• [Set exercise]
Identify each line in the data below that contains the word "dimensions", and copy those lines.
++++++++++
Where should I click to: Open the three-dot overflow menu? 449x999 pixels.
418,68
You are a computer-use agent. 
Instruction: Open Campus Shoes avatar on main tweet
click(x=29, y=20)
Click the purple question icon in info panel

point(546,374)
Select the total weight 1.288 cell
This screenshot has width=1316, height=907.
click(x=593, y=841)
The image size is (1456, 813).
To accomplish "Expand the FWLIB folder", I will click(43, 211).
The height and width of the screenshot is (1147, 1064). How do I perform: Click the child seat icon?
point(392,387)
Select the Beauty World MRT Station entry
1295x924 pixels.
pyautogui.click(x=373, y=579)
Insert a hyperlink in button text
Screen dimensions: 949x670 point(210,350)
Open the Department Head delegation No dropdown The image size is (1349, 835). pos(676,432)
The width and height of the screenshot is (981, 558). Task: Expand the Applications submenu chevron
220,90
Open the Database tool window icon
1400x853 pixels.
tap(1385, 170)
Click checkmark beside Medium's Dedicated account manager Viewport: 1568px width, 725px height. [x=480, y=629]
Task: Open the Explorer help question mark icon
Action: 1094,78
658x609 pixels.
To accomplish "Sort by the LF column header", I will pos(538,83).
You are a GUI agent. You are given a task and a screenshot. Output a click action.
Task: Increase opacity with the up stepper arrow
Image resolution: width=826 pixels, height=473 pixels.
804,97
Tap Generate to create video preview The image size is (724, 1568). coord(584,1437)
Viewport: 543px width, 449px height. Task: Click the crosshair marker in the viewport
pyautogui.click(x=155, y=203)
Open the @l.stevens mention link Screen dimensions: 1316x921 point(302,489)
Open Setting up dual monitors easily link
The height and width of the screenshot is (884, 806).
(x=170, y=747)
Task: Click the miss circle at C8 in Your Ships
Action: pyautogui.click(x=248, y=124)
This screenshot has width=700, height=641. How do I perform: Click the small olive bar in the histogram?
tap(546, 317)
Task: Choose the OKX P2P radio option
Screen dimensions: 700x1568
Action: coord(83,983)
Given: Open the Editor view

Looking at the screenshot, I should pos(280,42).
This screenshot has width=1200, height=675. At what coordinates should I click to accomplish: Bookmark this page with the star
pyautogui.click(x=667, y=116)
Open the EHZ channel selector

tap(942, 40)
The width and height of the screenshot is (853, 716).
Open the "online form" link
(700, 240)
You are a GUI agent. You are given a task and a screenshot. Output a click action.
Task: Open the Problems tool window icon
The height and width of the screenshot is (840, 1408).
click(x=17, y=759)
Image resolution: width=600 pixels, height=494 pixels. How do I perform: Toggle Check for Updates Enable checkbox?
++++++++++
• [Result]
Screen dimensions: 949x670 point(210,350)
Open the @l.stevens mention link Screen dimensions: 1316x921 point(302,489)
Screen dimensions: 700x1568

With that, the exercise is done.